Jo Ackermann, aussi mufle soit-il dans la formulation de son communiqué, a raison: on ne se tue pas à cause de son patron. On se tue parce qu’on s’identifie trop à ce qui finit par nous perdre, parce qu’on a mis tous ses œufs dans le même panier. Si elle ne m’aime plus, la vie s’arrête, et pan. Si mes résultats sont moins bons que prévus, la vie s’arrête. Et pan.
Le 23 juillet, c’était Carsten Schloter, 49 ans, patron de Swisscom, que l’on retrouvait mort chez lui. Très vite ont bruissé les rumeurs: il voulait quitter l’entreprise, le conseil d’administration lui mettait la pression, il était en burn-out. Mais personne n’a démissionné parce que, heureusement pour Swisscom, on a retrouvé une lettre chez lui qui évoquait l’épouse quittée pour la maîtresse, les enfants qu’il ne voyait plus, la culpabilité. Ouf, une histoire de femmes, l’honneur de l’entreprise était (apparemment) sauf.

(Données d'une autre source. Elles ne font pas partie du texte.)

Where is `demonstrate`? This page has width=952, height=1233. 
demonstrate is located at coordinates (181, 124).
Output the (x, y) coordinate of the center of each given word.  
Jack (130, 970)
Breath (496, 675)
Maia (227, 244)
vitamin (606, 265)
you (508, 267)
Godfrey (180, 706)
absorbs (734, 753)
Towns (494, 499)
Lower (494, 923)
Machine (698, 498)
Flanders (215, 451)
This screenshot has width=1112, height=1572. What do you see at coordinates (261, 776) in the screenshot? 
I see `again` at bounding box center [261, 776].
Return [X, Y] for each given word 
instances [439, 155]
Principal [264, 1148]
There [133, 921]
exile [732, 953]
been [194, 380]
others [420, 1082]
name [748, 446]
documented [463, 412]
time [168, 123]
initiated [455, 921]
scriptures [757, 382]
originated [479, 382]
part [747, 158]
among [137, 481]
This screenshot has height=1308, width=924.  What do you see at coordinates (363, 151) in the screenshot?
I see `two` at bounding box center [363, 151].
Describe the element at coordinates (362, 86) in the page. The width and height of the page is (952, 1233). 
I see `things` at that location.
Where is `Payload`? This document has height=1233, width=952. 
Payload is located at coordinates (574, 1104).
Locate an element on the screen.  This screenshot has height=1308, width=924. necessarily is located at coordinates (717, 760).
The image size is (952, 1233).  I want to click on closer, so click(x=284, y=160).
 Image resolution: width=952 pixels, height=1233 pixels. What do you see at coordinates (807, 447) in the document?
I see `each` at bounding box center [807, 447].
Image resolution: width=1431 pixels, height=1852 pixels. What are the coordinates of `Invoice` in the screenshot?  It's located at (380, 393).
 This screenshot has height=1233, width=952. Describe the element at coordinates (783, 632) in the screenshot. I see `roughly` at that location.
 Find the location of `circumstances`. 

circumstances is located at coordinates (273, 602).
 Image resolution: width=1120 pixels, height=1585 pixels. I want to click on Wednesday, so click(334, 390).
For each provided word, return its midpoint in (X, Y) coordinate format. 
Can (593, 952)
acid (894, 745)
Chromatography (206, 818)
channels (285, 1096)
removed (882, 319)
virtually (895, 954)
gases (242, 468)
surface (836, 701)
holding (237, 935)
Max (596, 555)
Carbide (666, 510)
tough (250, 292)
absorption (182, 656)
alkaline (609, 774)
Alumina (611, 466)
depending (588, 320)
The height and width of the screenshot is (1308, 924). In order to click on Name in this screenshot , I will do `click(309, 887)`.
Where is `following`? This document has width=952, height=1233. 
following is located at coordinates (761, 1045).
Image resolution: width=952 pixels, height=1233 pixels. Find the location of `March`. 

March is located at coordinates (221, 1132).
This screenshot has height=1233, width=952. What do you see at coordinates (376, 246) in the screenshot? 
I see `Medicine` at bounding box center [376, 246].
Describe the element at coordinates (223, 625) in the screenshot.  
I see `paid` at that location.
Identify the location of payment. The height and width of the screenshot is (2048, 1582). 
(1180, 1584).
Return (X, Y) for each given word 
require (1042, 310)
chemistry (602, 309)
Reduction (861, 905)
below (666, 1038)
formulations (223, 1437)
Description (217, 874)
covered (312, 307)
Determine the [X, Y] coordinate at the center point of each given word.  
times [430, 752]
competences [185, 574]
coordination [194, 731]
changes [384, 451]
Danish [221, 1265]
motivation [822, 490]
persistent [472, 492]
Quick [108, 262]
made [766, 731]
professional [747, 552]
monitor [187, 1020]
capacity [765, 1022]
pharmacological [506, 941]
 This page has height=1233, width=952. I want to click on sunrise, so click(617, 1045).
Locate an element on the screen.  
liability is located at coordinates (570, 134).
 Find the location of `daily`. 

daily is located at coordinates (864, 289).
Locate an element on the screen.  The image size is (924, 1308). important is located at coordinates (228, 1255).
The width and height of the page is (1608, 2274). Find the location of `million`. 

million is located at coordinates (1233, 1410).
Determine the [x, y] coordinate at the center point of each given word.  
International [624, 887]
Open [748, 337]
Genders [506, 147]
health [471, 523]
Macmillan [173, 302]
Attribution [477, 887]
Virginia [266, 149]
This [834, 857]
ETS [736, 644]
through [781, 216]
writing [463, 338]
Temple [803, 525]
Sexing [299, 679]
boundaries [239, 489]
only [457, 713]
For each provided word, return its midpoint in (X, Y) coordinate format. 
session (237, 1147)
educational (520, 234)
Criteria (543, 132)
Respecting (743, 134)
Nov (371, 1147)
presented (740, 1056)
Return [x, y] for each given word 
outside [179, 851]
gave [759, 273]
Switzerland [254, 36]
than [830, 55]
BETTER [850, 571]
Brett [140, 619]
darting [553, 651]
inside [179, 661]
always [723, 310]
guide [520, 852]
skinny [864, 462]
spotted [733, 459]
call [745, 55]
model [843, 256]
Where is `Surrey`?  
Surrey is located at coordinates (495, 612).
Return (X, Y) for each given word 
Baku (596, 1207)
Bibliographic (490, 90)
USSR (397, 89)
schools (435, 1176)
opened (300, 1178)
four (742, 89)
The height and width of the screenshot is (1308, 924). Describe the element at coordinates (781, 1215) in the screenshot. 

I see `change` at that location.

Carsten, Pierre – deux hommes. A cause de la crise, depuis 2008, des centaines de patrons d’entreprise se sont donné la mort en Italie, en France. Des patrons, pas des patronnes. Pourquoi les hommes se tuent? Mes chéris, il y a plus important que le travail. Les femmes le savent. Et pourtant, It’s a Man’s Man’s World. Allez comprendre.